## What is needed
Rewrite all the entries below as a numbered list with one line per item. Skip any blank lines and leave the pictures out.

• • • • • • •

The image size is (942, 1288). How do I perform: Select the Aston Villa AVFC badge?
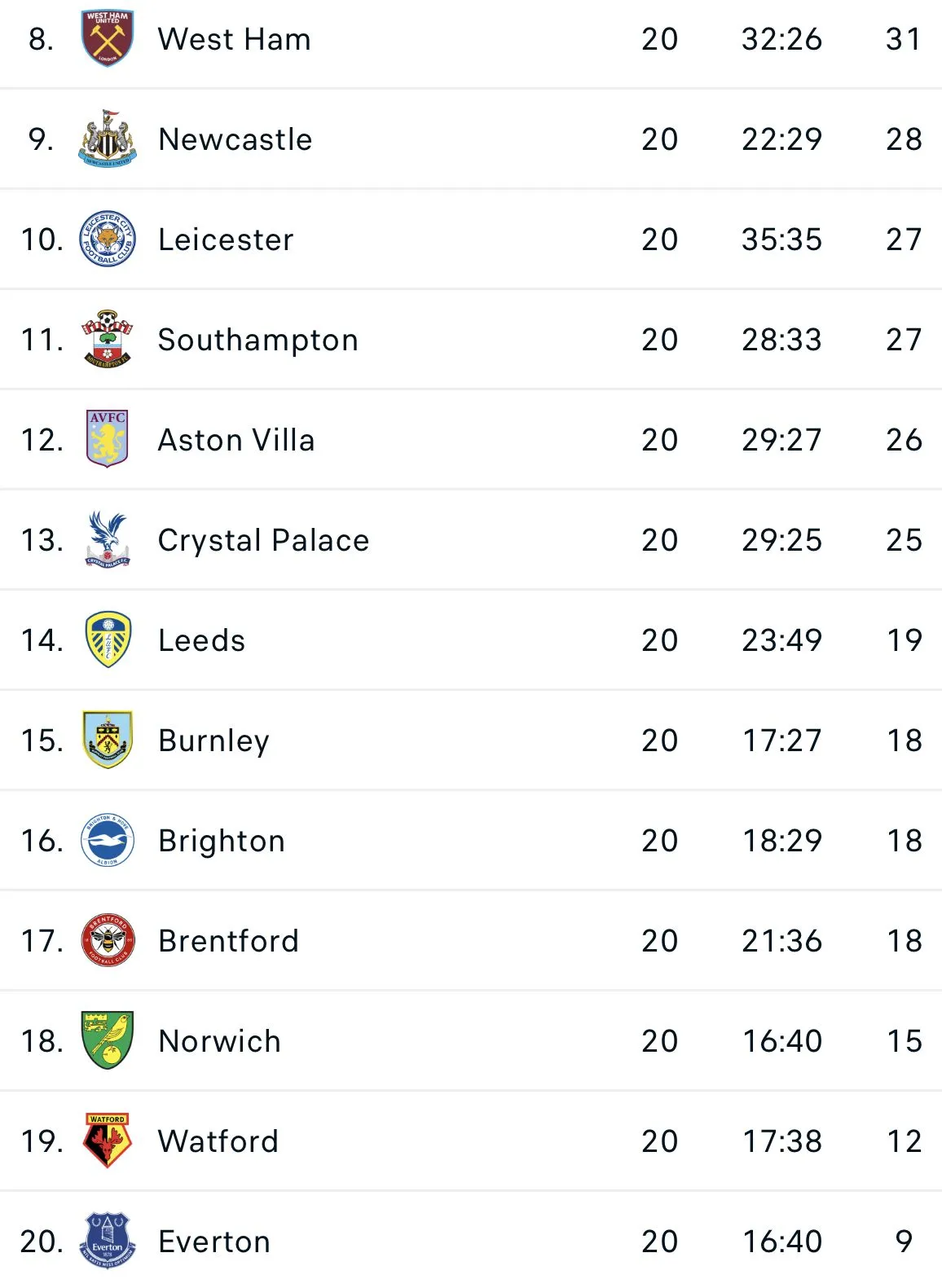(x=108, y=439)
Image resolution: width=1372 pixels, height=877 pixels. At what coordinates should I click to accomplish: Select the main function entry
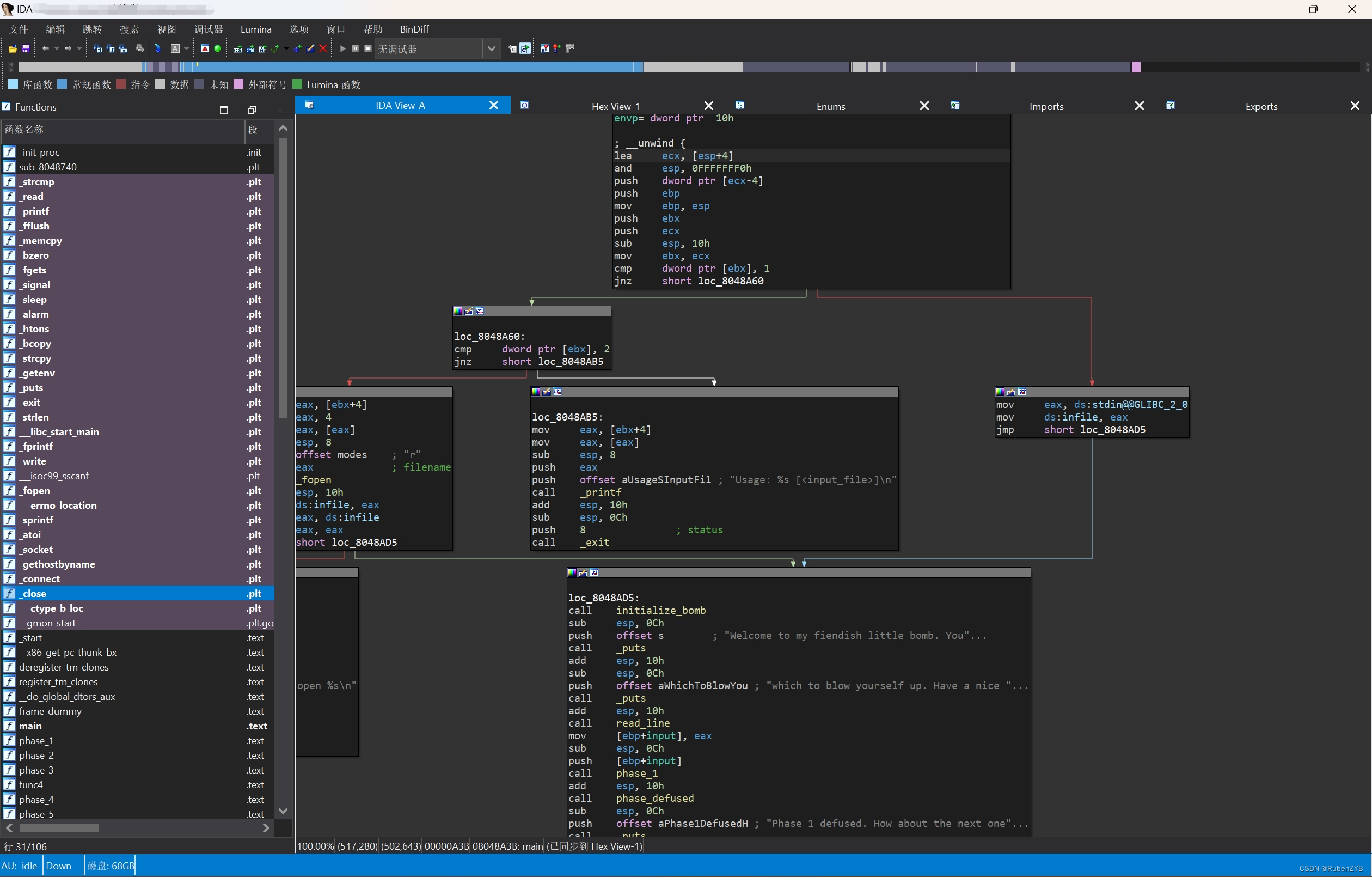point(30,726)
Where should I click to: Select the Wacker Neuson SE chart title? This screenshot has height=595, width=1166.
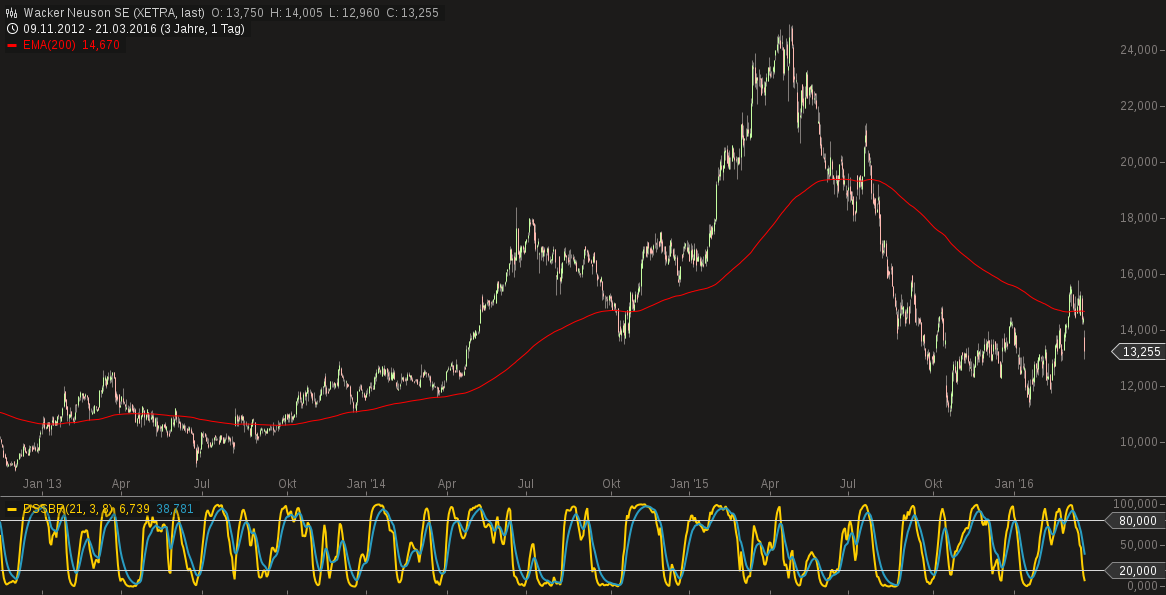[78, 12]
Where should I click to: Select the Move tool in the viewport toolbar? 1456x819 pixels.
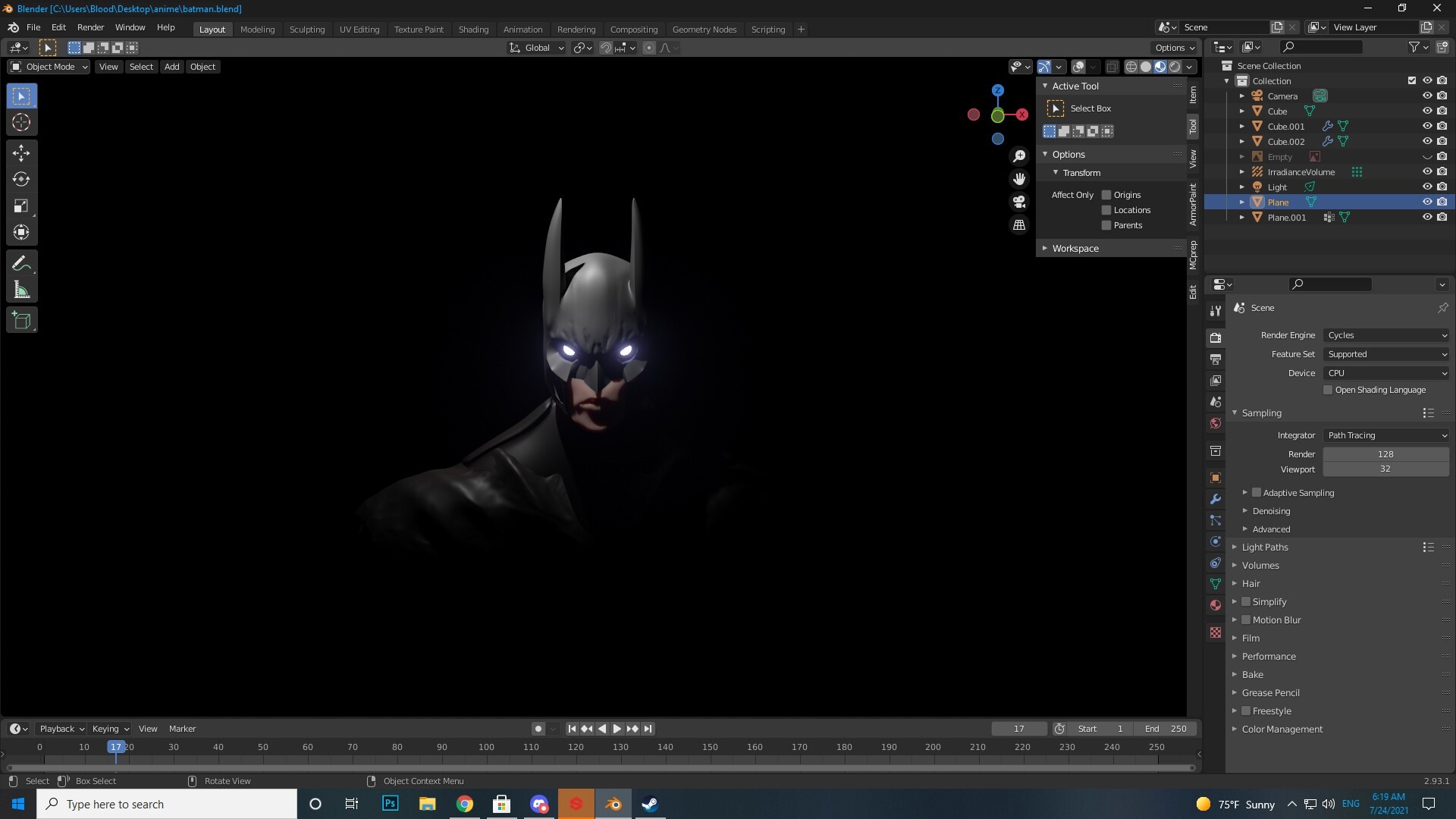(x=20, y=152)
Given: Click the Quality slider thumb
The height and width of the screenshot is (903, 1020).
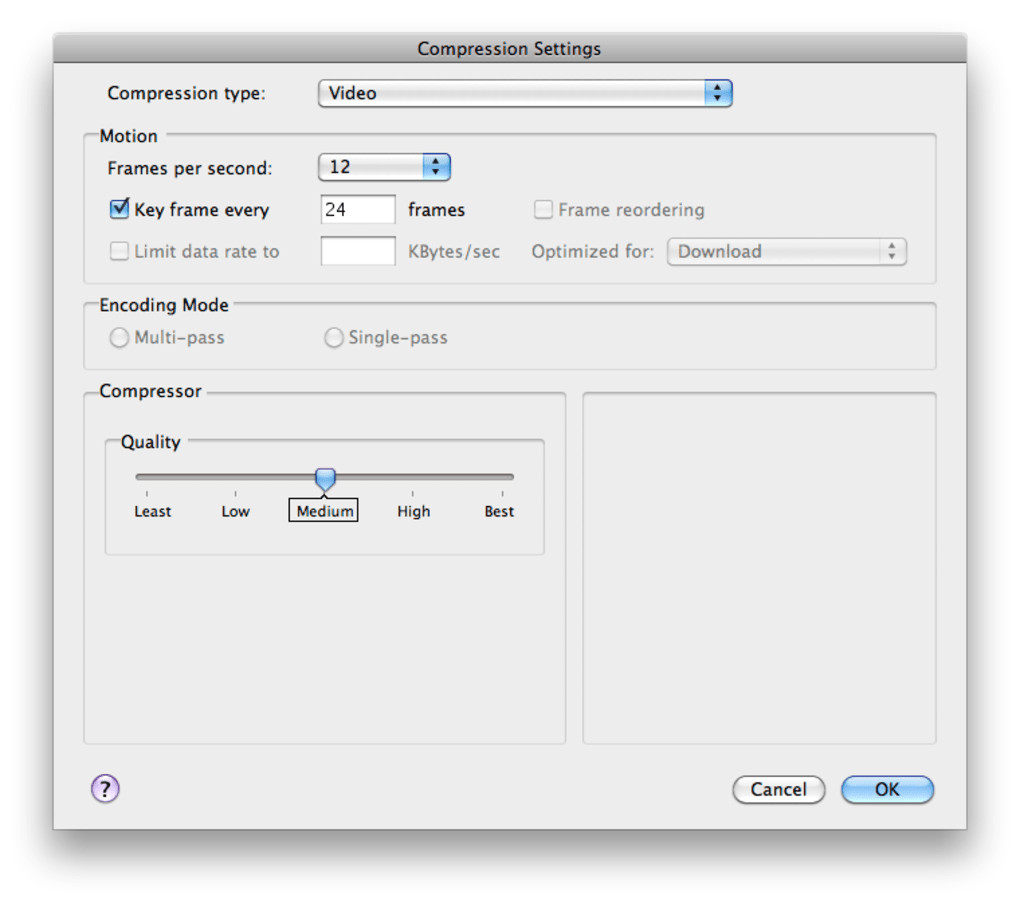Looking at the screenshot, I should pos(325,479).
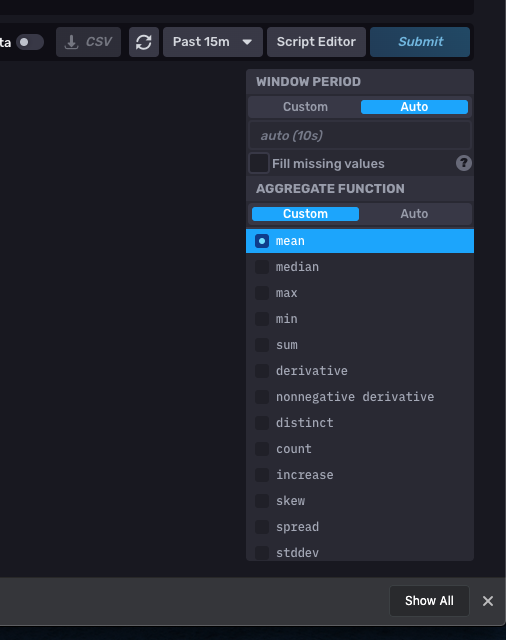Screen dimensions: 506x640
Task: Click the auto (10s) window period field
Action: click(360, 136)
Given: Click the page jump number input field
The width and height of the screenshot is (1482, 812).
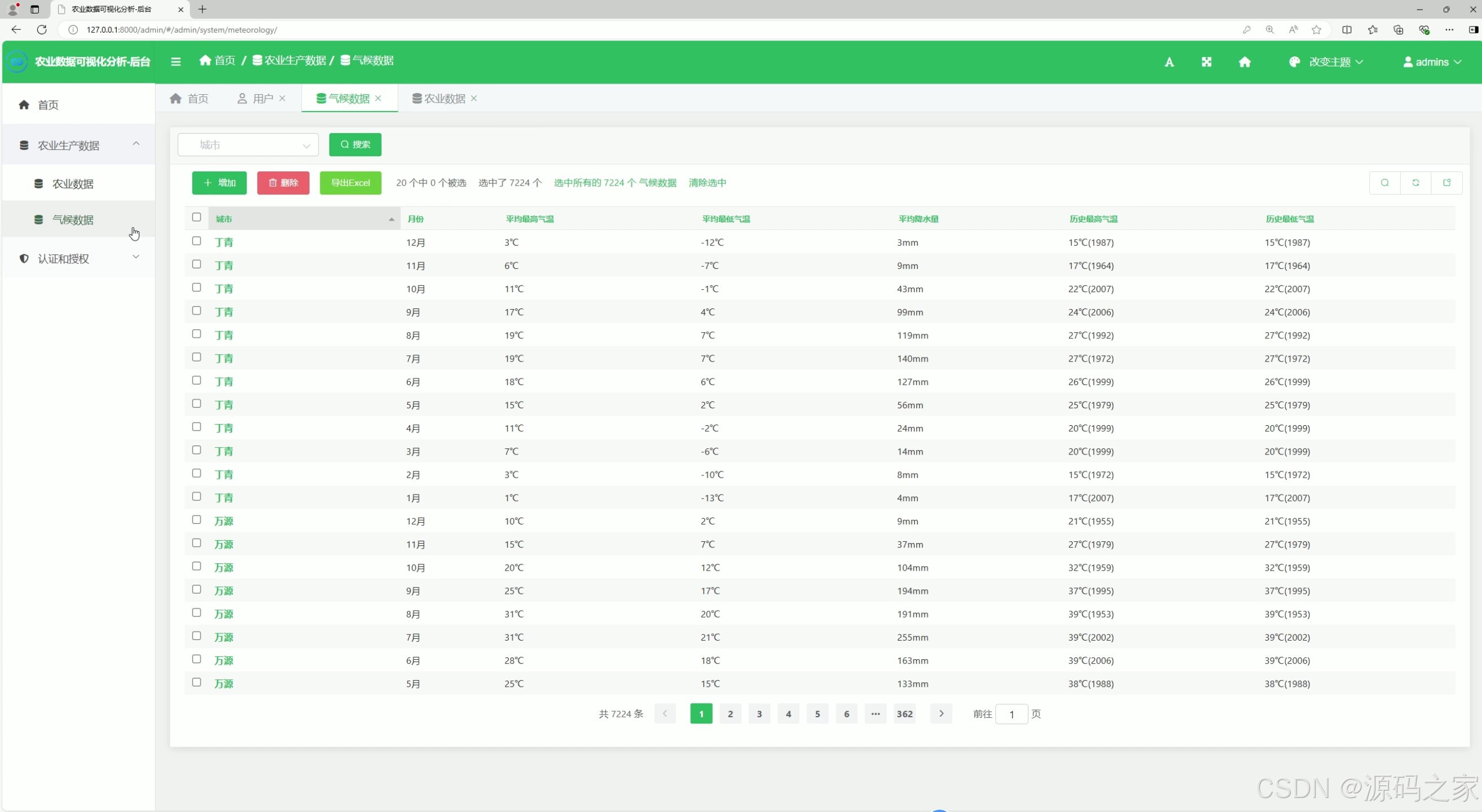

• • • • • • •

## Exercise response
1. The image size is (942, 1288). How do I perform: Select the Aston Villa AVFC badge?
2. (x=108, y=439)
3. Image resolution: width=1372 pixels, height=877 pixels. At what coordinates should I click to accomplish: Select the main function entry
4. point(30,726)
5. Where should I click to: Select the Wacker Neuson SE chart title? This screenshot has height=595, width=1166.
6. [78, 12]
7. Where should I click to: Select the Move tool in the viewport toolbar? 1456x819 pixels.
8. (x=20, y=152)
9. Given: Click the Quality slider thumb
10. The height and width of the screenshot is (903, 1020).
11. Looking at the screenshot, I should pos(325,479).
12. Screen dimensions: 506x640
13. Task: Click the auto (10s) window period field
14. Action: click(360, 136)
15. Given: Click the page jump number input field
16. The width and height of the screenshot is (1482, 812).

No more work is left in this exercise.